§ Task statement: From the line containing "Click the pepper icon in Selected Items" down to the last line of the material below, copy each line exactly and leave out the rest.

§ Dataset:

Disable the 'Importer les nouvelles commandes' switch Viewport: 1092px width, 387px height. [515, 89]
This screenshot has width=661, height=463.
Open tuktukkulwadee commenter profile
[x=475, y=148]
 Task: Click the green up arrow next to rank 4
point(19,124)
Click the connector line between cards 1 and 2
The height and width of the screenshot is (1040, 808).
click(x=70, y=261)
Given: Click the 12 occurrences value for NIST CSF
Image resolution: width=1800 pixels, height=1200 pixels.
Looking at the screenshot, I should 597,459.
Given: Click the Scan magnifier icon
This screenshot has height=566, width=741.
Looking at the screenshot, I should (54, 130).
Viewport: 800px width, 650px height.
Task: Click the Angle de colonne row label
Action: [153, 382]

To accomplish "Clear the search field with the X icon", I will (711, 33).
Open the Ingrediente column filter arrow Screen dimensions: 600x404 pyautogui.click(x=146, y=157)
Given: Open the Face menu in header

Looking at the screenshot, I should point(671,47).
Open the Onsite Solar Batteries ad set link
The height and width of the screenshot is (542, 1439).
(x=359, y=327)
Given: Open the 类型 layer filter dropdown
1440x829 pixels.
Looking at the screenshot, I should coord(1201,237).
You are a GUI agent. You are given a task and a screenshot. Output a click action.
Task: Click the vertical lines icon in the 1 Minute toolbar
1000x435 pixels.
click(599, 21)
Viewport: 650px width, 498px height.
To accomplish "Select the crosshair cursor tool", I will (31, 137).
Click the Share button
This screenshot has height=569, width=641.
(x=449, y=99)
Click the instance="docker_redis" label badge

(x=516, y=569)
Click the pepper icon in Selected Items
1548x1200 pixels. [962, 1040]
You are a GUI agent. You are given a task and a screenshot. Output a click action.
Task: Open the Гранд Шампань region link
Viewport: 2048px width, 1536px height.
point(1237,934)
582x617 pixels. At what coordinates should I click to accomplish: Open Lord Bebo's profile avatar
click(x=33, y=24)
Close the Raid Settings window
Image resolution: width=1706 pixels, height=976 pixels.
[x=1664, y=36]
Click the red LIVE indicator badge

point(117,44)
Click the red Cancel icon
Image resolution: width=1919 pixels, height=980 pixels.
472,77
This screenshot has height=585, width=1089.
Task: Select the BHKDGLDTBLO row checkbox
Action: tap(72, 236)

§ Your solution:
Click the pepper icon in Selected Items
1548x1200 pixels. [962, 1040]
You are a GUI agent. You are given a task and a screenshot. Output a click action.
Task: Open the Гранд Шампань region link
Viewport: 2048px width, 1536px height.
point(1237,934)
582x617 pixels. At what coordinates should I click to accomplish: Open Lord Bebo's profile avatar
click(x=33, y=24)
Close the Raid Settings window
Image resolution: width=1706 pixels, height=976 pixels.
[x=1664, y=36]
Click the red LIVE indicator badge

point(117,44)
Click the red Cancel icon
Image resolution: width=1919 pixels, height=980 pixels.
472,77
This screenshot has height=585, width=1089.
Task: Select the BHKDGLDTBLO row checkbox
Action: tap(72, 236)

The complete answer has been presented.